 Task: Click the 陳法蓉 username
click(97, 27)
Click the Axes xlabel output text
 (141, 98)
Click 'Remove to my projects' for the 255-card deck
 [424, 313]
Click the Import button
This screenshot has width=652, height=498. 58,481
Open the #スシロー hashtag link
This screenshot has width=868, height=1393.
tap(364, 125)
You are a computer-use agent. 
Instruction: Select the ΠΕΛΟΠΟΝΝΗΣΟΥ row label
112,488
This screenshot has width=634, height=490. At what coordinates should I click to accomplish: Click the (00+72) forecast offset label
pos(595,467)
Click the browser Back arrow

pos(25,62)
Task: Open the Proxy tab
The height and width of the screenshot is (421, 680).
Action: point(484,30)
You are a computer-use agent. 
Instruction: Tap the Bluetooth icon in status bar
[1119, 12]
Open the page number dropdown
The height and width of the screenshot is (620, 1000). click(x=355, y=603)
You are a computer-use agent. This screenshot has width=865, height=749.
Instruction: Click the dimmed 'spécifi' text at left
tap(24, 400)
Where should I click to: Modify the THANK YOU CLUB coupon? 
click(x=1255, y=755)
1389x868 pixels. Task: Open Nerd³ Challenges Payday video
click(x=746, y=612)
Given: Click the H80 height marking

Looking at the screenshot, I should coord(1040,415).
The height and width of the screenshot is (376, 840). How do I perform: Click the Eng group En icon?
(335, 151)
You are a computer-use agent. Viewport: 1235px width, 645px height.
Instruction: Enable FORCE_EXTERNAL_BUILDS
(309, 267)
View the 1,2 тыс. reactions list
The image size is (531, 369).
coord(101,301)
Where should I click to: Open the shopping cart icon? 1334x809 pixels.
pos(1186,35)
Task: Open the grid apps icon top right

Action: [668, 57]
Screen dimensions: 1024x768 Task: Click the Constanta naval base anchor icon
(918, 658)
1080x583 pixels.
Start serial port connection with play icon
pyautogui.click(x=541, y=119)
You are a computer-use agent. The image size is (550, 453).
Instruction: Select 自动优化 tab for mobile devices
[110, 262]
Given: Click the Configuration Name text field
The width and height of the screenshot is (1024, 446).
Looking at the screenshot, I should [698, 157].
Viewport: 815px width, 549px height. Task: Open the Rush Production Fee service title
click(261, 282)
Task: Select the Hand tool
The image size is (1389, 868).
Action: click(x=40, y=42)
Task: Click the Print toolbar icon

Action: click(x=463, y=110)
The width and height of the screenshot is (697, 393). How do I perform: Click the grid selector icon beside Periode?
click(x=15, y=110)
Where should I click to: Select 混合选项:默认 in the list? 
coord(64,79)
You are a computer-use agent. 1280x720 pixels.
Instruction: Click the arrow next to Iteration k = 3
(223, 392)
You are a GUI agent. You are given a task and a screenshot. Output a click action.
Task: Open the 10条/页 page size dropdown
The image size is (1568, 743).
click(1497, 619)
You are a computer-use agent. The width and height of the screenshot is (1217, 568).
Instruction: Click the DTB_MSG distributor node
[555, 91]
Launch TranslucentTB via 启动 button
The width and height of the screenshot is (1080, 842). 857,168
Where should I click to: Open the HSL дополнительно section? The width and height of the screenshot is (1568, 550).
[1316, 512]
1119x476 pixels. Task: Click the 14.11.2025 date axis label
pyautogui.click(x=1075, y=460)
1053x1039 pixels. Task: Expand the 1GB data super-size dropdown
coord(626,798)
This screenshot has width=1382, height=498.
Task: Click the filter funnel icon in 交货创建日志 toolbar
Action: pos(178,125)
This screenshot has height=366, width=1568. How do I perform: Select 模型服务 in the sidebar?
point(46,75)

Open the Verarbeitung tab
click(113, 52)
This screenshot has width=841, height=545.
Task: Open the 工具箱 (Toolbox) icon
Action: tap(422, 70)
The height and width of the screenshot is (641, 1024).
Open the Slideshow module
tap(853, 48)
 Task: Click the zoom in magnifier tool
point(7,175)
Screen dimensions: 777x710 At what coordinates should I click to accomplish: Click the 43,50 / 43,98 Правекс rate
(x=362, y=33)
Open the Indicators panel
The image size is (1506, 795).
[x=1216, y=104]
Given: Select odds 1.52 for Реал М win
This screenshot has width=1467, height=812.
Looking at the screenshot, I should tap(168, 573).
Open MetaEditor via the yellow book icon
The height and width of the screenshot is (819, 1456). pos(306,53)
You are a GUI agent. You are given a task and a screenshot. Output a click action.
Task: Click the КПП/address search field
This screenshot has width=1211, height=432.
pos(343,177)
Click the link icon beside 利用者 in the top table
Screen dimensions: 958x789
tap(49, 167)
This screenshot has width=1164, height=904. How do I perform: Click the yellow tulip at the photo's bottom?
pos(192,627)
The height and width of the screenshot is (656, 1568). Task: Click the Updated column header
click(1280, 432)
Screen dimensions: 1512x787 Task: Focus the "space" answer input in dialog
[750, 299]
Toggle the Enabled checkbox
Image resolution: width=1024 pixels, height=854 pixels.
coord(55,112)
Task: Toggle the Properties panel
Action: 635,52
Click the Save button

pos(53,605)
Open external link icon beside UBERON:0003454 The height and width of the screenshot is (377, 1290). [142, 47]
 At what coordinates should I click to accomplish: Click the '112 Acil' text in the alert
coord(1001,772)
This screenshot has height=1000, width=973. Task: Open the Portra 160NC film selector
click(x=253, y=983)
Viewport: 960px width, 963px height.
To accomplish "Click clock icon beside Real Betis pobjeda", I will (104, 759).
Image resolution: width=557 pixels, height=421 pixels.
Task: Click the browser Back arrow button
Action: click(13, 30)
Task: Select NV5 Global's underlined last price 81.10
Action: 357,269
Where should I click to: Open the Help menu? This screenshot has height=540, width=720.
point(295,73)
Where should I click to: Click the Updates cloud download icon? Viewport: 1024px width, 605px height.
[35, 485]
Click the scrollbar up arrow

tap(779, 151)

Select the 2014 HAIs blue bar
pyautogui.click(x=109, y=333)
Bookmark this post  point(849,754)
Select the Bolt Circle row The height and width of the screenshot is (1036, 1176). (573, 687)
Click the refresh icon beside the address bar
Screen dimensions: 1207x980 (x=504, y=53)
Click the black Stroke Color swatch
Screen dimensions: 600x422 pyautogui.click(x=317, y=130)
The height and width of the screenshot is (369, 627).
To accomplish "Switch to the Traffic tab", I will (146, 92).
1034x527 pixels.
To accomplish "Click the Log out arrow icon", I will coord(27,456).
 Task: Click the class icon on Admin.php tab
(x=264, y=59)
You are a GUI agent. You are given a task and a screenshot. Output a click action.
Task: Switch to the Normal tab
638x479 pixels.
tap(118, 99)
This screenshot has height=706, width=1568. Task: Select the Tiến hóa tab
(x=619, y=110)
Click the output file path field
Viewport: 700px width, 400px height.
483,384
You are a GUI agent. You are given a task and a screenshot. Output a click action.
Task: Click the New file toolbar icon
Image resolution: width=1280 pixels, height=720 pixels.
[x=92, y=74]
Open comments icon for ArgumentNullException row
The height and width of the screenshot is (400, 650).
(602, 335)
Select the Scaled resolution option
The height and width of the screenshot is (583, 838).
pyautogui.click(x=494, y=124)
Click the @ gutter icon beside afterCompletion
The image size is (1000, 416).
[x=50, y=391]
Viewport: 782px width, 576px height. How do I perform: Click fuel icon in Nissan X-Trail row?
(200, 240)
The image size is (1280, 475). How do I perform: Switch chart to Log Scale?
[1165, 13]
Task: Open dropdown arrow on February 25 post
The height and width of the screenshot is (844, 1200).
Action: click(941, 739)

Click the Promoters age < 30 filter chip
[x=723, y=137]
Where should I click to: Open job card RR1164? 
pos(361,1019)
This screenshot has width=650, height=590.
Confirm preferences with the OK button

= = =

§ **Required work**
Transcribe the data in full, keeping every detail.

§ **Response**
 Task: Click the 陳法蓉 username
click(97, 27)
Click the Axes xlabel output text
 (141, 98)
Click 'Remove to my projects' for the 255-card deck
 [424, 313]
Click the Import button
This screenshot has width=652, height=498. 58,481
Open the #スシロー hashtag link
This screenshot has width=868, height=1393.
tap(364, 125)
You are a computer-use agent. 
Instruction: Select the ΠΕΛΟΠΟΝΝΗΣΟΥ row label
112,488
This screenshot has width=634, height=490. At what coordinates should I click to accomplish: Click the (00+72) forecast offset label
pos(595,467)
Click the browser Back arrow

pos(25,62)
Task: Open the Proxy tab
The height and width of the screenshot is (421, 680).
Action: point(484,30)
You are a computer-use agent. 
Instruction: Tap the Bluetooth icon in status bar
[1119, 12]
Open the page number dropdown
The height and width of the screenshot is (620, 1000). click(x=355, y=603)
You are a computer-use agent. This screenshot has width=865, height=749.
Instruction: Click the dimmed 'spécifi' text at left
tap(24, 400)
Where should I click to: Modify the THANK YOU CLUB coupon? 
click(x=1255, y=755)
1389x868 pixels. Task: Open Nerd³ Challenges Payday video
click(x=746, y=612)
Given: Click the H80 height marking

Looking at the screenshot, I should coord(1040,415).
The height and width of the screenshot is (376, 840). How do I perform: Click the Eng group En icon?
(335, 151)
You are a computer-use agent. Viewport: 1235px width, 645px height.
Instruction: Enable FORCE_EXTERNAL_BUILDS
(309, 267)
View the 1,2 тыс. reactions list
The image size is (531, 369).
coord(101,301)
Where should I click to: Open the shopping cart icon? 1334x809 pixels.
pos(1186,35)
Task: Open the grid apps icon top right

Action: [668, 57]
Screen dimensions: 1024x768 Task: Click the Constanta naval base anchor icon
(918, 658)
1080x583 pixels.
Start serial port connection with play icon
pyautogui.click(x=541, y=119)
You are a computer-use agent. The image size is (550, 453).
Instruction: Select 自动优化 tab for mobile devices
[110, 262]
Given: Click the Configuration Name text field
The width and height of the screenshot is (1024, 446).
Looking at the screenshot, I should [698, 157].
Viewport: 815px width, 549px height. Task: Open the Rush Production Fee service title
click(261, 282)
Task: Select the Hand tool
The image size is (1389, 868).
Action: click(x=40, y=42)
Task: Click the Print toolbar icon

Action: click(x=463, y=110)
The width and height of the screenshot is (697, 393). How do I perform: Click the grid selector icon beside Periode?
click(x=15, y=110)
Where should I click to: Select 混合选项:默认 in the list? 
coord(64,79)
You are a computer-use agent. 1280x720 pixels.
Instruction: Click the arrow next to Iteration k = 3
(223, 392)
You are a GUI agent. You are given a task and a screenshot. Output a click action.
Task: Open the 10条/页 page size dropdown
The image size is (1568, 743).
click(1497, 619)
You are a computer-use agent. The width and height of the screenshot is (1217, 568).
Instruction: Click the DTB_MSG distributor node
[555, 91]
Launch TranslucentTB via 启动 button
The width and height of the screenshot is (1080, 842). 857,168
Where should I click to: Open the HSL дополнительно section? The width and height of the screenshot is (1568, 550).
[1316, 512]
1119x476 pixels. Task: Click the 14.11.2025 date axis label
pyautogui.click(x=1075, y=460)
1053x1039 pixels. Task: Expand the 1GB data super-size dropdown
coord(626,798)
This screenshot has width=1382, height=498.
Task: Click the filter funnel icon in 交货创建日志 toolbar
Action: pos(178,125)
This screenshot has height=366, width=1568. How do I perform: Select 模型服务 in the sidebar?
point(46,75)

Open the Verarbeitung tab
click(113, 52)
This screenshot has width=841, height=545.
Task: Open the 工具箱 (Toolbox) icon
Action: tap(422, 70)
The height and width of the screenshot is (641, 1024).
Open the Slideshow module
tap(853, 48)
 Task: Click the zoom in magnifier tool
point(7,175)
Screen dimensions: 777x710 At what coordinates should I click to accomplish: Click the 43,50 / 43,98 Правекс rate
(x=362, y=33)
Open the Indicators panel
The image size is (1506, 795).
[x=1216, y=104]
Given: Select odds 1.52 for Реал М win
This screenshot has width=1467, height=812.
Looking at the screenshot, I should tap(168, 573).
Open MetaEditor via the yellow book icon
The height and width of the screenshot is (819, 1456). pos(306,53)
You are a GUI agent. You are given a task and a screenshot. Output a click action.
Task: Click the КПП/address search field
This screenshot has width=1211, height=432.
pos(343,177)
Click the link icon beside 利用者 in the top table
Screen dimensions: 958x789
tap(49, 167)
This screenshot has width=1164, height=904. How do I perform: Click the yellow tulip at the photo's bottom?
pos(192,627)
The height and width of the screenshot is (656, 1568). Task: Click the Updated column header
click(1280, 432)
Screen dimensions: 1512x787 Task: Focus the "space" answer input in dialog
[750, 299]
Toggle the Enabled checkbox
Image resolution: width=1024 pixels, height=854 pixels.
coord(55,112)
Task: Toggle the Properties panel
Action: 635,52
Click the Save button

pos(53,605)
Open external link icon beside UBERON:0003454 The height and width of the screenshot is (377, 1290). [142, 47]
 At what coordinates should I click to accomplish: Click the '112 Acil' text in the alert
coord(1001,772)
This screenshot has height=1000, width=973. Task: Open the Portra 160NC film selector
click(x=253, y=983)
Viewport: 960px width, 963px height.
To accomplish "Click clock icon beside Real Betis pobjeda", I will (104, 759).
Image resolution: width=557 pixels, height=421 pixels.
Task: Click the browser Back arrow button
Action: click(13, 30)
Task: Select NV5 Global's underlined last price 81.10
Action: 357,269
Where should I click to: Open the Help menu? This screenshot has height=540, width=720.
point(295,73)
Where should I click to: Click the Updates cloud download icon? Viewport: 1024px width, 605px height.
[35, 485]
Click the scrollbar up arrow

tap(779, 151)

Select the 2014 HAIs blue bar
pyautogui.click(x=109, y=333)
Bookmark this post  point(849,754)
Select the Bolt Circle row The height and width of the screenshot is (1036, 1176). (573, 687)
Click the refresh icon beside the address bar
Screen dimensions: 1207x980 (x=504, y=53)
Click the black Stroke Color swatch
Screen dimensions: 600x422 pyautogui.click(x=317, y=130)
The height and width of the screenshot is (369, 627).
To accomplish "Switch to the Traffic tab", I will (146, 92).
1034x527 pixels.
To accomplish "Click the Log out arrow icon", I will coord(27,456).
 Task: Click the class icon on Admin.php tab
(x=264, y=59)
You are a GUI agent. You are given a task and a screenshot. Output a click action.
Task: Switch to the Normal tab
638x479 pixels.
tap(118, 99)
This screenshot has height=706, width=1568. Task: Select the Tiến hóa tab
(x=619, y=110)
Click the output file path field
Viewport: 700px width, 400px height.
483,384
You are a GUI agent. You are given a task and a screenshot. Output a click action.
Task: Click the New file toolbar icon
Image resolution: width=1280 pixels, height=720 pixels.
[x=92, y=74]
Open comments icon for ArgumentNullException row
The height and width of the screenshot is (400, 650).
(602, 335)
Select the Scaled resolution option
The height and width of the screenshot is (583, 838).
pyautogui.click(x=494, y=124)
Click the @ gutter icon beside afterCompletion
The image size is (1000, 416).
[x=50, y=391]
Viewport: 782px width, 576px height. How do I perform: Click fuel icon in Nissan X-Trail row?
(200, 240)
The image size is (1280, 475). How do I perform: Switch chart to Log Scale?
[1165, 13]
Task: Open dropdown arrow on February 25 post
The height and width of the screenshot is (844, 1200).
Action: click(941, 739)

Click the Promoters age < 30 filter chip
[x=723, y=137]
Where should I click to: Open job card RR1164? 
pos(361,1019)
This screenshot has width=650, height=590.
Confirm preferences with the OK button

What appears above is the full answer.